I understand why buy-to-let became so popular. It seemed a good replacement for the disappearing pension system (my dad lost a great deal of his pension with Equitable Life, which was touted as a sure bet). But it's a menace for those of us who use our properties as that old fashioned concept - an actual home. I'm that rare thing, a Londoner from London who lives in London. I love my city. I'm invested in my community. It's not just a profitable safety deposit box to me.

All last week I had no water in my bathroom because one of the leaseholders who owes us money did some dodgy plumbing in her flat. She doesn't live here, so she doesn't care if she affects her neighbours.

It's really difficult to summon up the energy and joy to write and cook when your safe space, your home, is a battleground. Greedy landlords who want to make money but not pay their way. As a freelancer without a regular salary, holiday or sickness pay, times like this are very tough. But I'm not giving in. I never give up; I'm constitutionally unable to give in. I will keep fighting.

Anyway make this. It's good.
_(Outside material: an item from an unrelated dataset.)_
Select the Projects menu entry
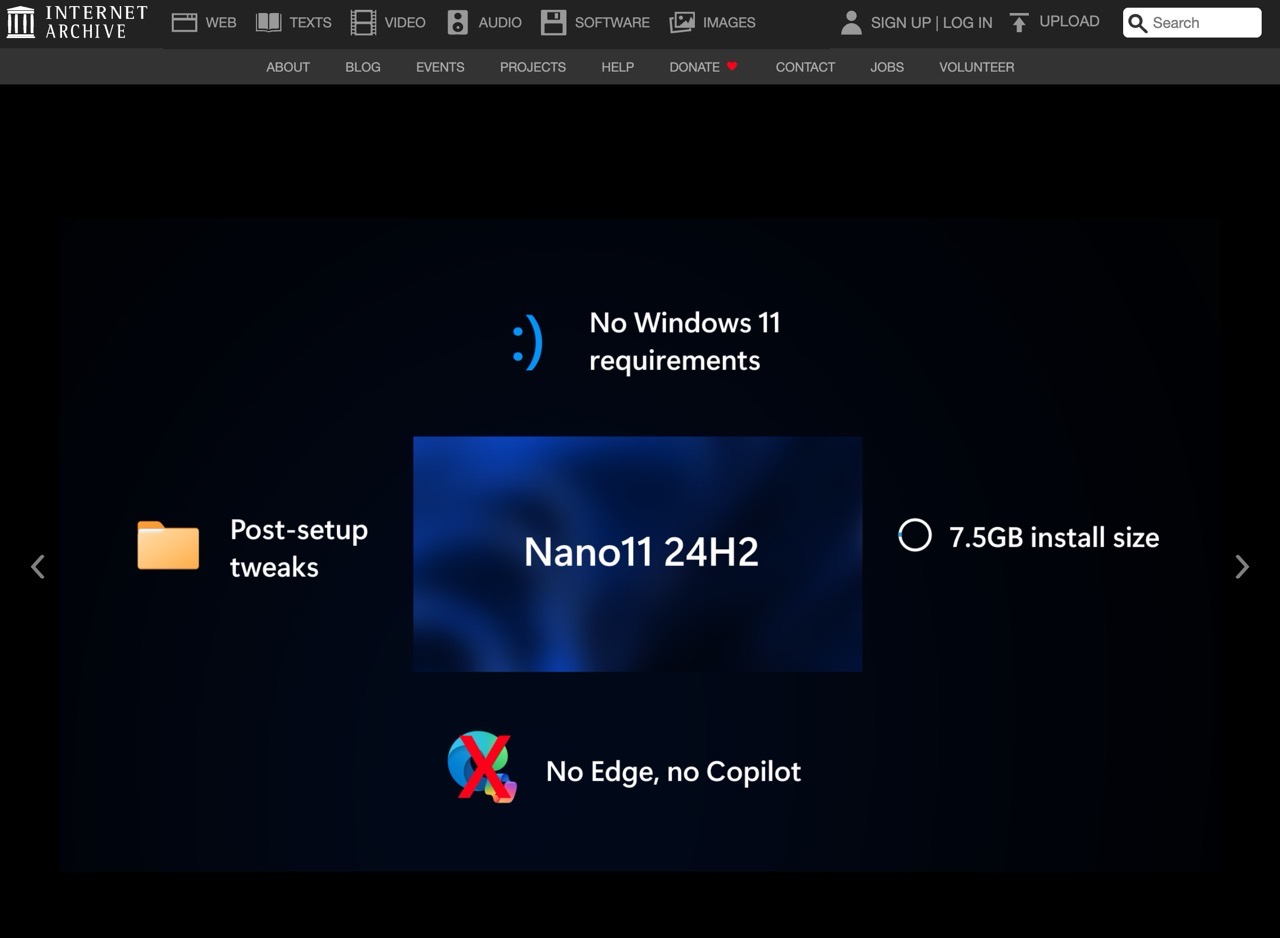1280x938 pixels. [532, 67]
You can replace the green pepper with green chillis if you like a bit of heat.

Piperade Basque Recipe

Piperade Basque

Serves 2

30ml of olive oil
1 large onion, finely sliced
2 red peppers, sliced into thin strips
1 green pepper, sliced into thin strips
6 large tomatoes, diced
3 garlic cloves
A sprig of Thyme
3 bay leaves
Salt
Piment d'espelette

Heat the oil and soften the onions until golden.
Add the peppers.
Add the tomatoes, garlic, thyme and bay.
Add the salt and pepper.
Cook on low for 30 minutes.
Serve as a side or with eggs, rice or pasta.